* TASK TO COMPLETE:
In the entries below, find the line with "Bookmark this page with star icon" and the line with "Click the Run". Reproduce those two lines and every line between them exactly, and nothing more.

* RECORDS TO USE:
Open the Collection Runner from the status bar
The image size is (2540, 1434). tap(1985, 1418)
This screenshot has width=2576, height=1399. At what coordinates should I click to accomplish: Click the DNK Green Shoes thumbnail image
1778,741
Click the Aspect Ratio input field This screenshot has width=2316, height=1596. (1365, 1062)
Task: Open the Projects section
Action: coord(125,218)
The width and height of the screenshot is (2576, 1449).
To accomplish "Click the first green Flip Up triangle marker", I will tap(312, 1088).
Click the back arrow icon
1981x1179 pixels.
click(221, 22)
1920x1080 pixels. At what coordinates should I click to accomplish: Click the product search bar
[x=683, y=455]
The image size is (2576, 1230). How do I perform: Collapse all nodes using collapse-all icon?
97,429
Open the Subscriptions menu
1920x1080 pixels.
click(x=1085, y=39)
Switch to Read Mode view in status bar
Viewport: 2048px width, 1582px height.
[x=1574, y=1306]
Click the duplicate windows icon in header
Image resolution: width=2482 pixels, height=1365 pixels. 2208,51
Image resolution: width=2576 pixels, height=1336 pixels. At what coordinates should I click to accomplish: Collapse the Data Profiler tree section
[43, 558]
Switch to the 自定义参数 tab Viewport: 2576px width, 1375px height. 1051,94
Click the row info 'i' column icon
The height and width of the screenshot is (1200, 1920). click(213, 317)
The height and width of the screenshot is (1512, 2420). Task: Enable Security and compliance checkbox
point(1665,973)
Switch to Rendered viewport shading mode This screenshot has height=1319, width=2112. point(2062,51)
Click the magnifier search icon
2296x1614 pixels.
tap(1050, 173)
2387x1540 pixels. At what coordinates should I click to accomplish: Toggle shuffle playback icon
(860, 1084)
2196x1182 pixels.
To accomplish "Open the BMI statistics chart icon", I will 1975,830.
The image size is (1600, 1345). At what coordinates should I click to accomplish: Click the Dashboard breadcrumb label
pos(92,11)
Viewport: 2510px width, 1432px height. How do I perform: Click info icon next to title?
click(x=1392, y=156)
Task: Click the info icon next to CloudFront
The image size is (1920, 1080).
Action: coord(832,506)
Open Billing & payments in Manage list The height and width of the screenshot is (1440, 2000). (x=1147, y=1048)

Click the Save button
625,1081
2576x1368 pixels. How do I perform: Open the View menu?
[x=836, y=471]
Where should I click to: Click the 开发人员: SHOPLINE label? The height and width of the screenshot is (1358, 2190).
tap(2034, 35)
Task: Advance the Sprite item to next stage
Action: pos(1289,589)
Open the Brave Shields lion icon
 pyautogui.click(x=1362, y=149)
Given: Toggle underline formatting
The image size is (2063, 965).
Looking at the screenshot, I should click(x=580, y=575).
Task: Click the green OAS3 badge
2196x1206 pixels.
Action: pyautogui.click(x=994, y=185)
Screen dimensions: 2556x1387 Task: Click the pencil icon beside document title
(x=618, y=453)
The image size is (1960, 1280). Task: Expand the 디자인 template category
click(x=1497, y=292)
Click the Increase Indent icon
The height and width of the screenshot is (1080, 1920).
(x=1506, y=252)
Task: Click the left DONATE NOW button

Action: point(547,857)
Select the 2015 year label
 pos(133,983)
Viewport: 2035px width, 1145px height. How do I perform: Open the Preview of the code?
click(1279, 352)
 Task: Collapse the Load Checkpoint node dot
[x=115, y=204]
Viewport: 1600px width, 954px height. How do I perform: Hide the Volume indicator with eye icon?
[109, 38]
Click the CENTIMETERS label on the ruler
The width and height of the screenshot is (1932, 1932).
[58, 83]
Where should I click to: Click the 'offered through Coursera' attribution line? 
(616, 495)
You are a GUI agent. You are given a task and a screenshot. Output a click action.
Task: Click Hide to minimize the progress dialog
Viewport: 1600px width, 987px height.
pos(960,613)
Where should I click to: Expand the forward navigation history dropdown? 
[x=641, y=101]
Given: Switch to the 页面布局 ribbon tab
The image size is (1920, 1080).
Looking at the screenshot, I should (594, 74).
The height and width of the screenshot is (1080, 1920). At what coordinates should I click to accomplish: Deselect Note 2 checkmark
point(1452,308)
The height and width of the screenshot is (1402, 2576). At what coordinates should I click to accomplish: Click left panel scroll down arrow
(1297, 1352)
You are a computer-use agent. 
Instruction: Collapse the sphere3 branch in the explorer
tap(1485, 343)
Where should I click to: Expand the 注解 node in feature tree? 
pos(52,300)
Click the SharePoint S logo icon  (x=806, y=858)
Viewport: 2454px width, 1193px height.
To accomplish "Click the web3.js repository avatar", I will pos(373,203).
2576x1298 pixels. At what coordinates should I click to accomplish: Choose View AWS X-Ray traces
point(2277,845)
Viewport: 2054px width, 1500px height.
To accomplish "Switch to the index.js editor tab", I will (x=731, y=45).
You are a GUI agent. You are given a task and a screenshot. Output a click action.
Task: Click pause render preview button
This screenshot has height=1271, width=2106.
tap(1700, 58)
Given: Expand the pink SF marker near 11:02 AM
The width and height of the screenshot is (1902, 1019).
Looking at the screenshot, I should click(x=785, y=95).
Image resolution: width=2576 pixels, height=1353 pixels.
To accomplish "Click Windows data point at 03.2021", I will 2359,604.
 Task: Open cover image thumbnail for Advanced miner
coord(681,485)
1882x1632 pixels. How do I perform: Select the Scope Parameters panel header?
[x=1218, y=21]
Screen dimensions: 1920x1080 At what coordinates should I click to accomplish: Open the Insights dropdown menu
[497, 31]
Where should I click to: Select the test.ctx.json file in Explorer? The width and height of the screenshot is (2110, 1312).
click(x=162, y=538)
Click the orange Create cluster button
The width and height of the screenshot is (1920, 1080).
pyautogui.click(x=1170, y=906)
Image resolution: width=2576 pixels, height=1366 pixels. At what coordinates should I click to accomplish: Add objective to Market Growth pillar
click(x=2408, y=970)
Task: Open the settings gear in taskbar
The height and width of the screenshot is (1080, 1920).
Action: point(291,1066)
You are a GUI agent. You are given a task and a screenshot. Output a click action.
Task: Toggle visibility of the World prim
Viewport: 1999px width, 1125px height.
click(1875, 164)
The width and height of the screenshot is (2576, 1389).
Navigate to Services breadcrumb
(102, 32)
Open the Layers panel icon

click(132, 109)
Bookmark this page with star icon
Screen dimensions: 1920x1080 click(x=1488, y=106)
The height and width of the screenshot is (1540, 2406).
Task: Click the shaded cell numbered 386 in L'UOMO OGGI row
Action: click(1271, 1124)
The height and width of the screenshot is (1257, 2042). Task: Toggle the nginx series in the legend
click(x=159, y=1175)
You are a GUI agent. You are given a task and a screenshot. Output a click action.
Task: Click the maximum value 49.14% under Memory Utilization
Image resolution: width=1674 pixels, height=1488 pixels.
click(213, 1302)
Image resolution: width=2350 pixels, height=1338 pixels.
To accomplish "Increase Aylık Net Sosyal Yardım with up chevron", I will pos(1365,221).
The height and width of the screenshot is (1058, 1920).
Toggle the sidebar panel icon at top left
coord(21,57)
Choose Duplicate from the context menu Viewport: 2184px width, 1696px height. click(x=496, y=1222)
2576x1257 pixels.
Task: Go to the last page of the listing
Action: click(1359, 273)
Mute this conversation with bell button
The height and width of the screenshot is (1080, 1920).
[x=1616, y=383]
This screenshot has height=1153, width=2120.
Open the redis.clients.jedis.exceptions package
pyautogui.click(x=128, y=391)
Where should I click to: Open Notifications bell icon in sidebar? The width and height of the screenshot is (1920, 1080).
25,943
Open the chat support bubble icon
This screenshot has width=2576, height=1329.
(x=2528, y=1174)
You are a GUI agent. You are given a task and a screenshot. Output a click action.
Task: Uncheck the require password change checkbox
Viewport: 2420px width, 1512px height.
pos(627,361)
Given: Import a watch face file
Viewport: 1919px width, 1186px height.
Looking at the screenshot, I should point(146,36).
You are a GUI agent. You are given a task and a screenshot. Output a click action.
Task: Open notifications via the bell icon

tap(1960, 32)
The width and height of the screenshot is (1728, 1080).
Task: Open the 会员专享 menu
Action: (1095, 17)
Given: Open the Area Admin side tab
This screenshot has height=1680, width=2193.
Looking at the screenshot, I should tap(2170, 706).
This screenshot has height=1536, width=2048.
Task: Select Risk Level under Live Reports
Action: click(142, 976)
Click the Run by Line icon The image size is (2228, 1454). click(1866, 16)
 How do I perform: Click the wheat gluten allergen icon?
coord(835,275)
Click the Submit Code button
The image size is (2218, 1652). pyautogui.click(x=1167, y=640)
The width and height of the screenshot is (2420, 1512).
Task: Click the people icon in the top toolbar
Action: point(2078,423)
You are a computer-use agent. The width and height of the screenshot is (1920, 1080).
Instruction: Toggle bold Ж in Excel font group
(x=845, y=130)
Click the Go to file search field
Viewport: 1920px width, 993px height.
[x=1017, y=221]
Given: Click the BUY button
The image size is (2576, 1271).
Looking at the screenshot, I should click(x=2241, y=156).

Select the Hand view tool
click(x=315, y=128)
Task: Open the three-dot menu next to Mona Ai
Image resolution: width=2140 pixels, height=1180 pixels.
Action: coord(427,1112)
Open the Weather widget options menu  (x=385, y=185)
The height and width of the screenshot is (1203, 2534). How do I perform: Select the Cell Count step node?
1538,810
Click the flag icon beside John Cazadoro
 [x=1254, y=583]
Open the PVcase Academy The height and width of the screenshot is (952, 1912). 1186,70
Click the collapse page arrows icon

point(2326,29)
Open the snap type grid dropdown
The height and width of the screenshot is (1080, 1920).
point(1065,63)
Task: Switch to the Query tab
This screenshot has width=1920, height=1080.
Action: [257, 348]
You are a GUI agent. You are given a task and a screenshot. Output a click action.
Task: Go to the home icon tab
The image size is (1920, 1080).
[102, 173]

* ANSWER SPACE:
Bookmark this page with star icon
Screen dimensions: 1920x1080 click(x=1488, y=106)
The height and width of the screenshot is (1540, 2406).
Task: Click the shaded cell numbered 386 in L'UOMO OGGI row
Action: click(1271, 1124)
The height and width of the screenshot is (1257, 2042). Task: Toggle the nginx series in the legend
click(x=159, y=1175)
You are a GUI agent. You are given a task and a screenshot. Output a click action.
Task: Click the maximum value 49.14% under Memory Utilization
Image resolution: width=1674 pixels, height=1488 pixels.
click(213, 1302)
Image resolution: width=2350 pixels, height=1338 pixels.
To accomplish "Increase Aylık Net Sosyal Yardım with up chevron", I will pos(1365,221).
The height and width of the screenshot is (1058, 1920).
Toggle the sidebar panel icon at top left
coord(21,57)
Choose Duplicate from the context menu Viewport: 2184px width, 1696px height. click(x=496, y=1222)
2576x1257 pixels.
Task: Go to the last page of the listing
Action: click(1359, 273)
Mute this conversation with bell button
The height and width of the screenshot is (1080, 1920).
[x=1616, y=383]
This screenshot has height=1153, width=2120.
Open the redis.clients.jedis.exceptions package
pyautogui.click(x=128, y=391)
Where should I click to: Open Notifications bell icon in sidebar? The width and height of the screenshot is (1920, 1080).
25,943
Open the chat support bubble icon
This screenshot has width=2576, height=1329.
(x=2528, y=1174)
You are a GUI agent. You are given a task and a screenshot. Output a click action.
Task: Uncheck the require password change checkbox
Viewport: 2420px width, 1512px height.
pos(627,361)
Given: Import a watch face file
Viewport: 1919px width, 1186px height.
Looking at the screenshot, I should point(146,36).
You are a GUI agent. You are given a task and a screenshot. Output a click action.
Task: Open notifications via the bell icon

tap(1960, 32)
The width and height of the screenshot is (1728, 1080).
Task: Open the 会员专享 menu
Action: (1095, 17)
Given: Open the Area Admin side tab
This screenshot has height=1680, width=2193.
Looking at the screenshot, I should tap(2170, 706).
This screenshot has height=1536, width=2048.
Task: Select Risk Level under Live Reports
Action: click(142, 976)
Click the Run by Line icon The image size is (2228, 1454). click(1866, 16)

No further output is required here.